The Fourth Circuit Weighs in on Miller-Montgomery "Juvenile Lifer" Issues
The Fourth Circuit recently issued an opinion in Malvo v. Mathena, dealing with Miller v. Montgomery "juvenile lifer” issues that are highly relevant to the cases currently pending before the Maryland Court of Appeals. Miller v. Alabama, 567 U.S. 460 (2012) and Montgomery v. Louisiana, 136 S.Ct. 718 (2016) were two related Supreme Court cases, which together held that life without parole sentences are unconstitutional for all but the rare juvenile offender.
For “juvenile lifers” in Maryland, the most important piece of the Fourth Circuit’s Malvo decision is the explanation for its holding that Miller and Montgomery are not limited to mandatory life without parole sentences, but rather, apply to life (without parole) sentences that are imposed discretionarily as well.
In so finding, the Fourth Circuit explained that a sentencing judge violates Miller’s rule anytime it imposes a discretionary life-without-parole sentence on a juvenile homicide offender without first concluding that the offender’s crimes reflect permanent incorrigibility. This holding is paramount to the cases pending before the Maryland Court of Appeals because it strengthens the argument that a juvenile offender has a substantive right not to be incarcerated for life unless first found to be permanently incorrigible.
The Malvo decision further explained that even where mitigating evidence of youth has been considered, if the sentencer was never explicitly charged with finding whether the defendant’s crimes reflected irreparable corruption or permanent incorrigibility, a decision to impose life (without parole) fails to satisfy Miller and Montgomery.
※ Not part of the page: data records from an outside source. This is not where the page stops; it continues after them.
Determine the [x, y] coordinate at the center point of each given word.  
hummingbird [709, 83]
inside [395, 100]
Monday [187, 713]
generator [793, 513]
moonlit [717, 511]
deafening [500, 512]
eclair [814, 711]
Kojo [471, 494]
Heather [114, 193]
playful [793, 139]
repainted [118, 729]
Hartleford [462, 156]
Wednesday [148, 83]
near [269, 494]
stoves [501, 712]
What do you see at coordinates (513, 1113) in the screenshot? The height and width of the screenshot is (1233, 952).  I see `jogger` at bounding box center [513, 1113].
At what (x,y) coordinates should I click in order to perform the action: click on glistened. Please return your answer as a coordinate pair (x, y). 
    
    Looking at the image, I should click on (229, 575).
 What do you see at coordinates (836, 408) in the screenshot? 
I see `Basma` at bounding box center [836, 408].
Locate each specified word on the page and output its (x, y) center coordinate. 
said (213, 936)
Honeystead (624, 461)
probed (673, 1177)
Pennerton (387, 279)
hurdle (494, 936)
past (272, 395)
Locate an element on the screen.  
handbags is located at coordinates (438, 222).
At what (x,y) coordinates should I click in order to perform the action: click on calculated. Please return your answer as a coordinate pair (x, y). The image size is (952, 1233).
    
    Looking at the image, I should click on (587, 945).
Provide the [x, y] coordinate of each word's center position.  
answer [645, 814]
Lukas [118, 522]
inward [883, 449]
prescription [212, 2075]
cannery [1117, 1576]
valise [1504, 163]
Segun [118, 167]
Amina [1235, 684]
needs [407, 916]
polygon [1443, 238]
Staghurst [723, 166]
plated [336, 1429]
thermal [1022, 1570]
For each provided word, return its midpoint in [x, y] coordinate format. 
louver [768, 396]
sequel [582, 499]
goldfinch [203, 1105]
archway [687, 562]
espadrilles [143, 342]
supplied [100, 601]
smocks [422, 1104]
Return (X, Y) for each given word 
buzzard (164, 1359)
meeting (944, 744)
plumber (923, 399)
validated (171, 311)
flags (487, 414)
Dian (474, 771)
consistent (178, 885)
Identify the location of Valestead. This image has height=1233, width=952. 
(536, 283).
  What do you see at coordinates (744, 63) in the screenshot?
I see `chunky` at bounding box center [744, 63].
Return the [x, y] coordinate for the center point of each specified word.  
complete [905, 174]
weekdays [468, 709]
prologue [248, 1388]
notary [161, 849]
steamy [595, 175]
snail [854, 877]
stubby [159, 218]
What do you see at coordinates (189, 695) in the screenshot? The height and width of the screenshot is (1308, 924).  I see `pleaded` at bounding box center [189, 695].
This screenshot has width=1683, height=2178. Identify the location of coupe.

Pursuant to this reasoning, a pre-Miller (i.e. pre-2012) sentencer’s consideration of the juvenile offender’s age would likely not satisfy the current constitutional standards prerequisite to sentencing a juvenile to a lifetime in prison.
Based on Malvo and other defendant-friendly Miller-Montgomery decisions from jurisdictions around the country, we eagerly await the decisions from the Maryland Court of Appeals, which are scheduled to be issued before the end of the August, 2018 term.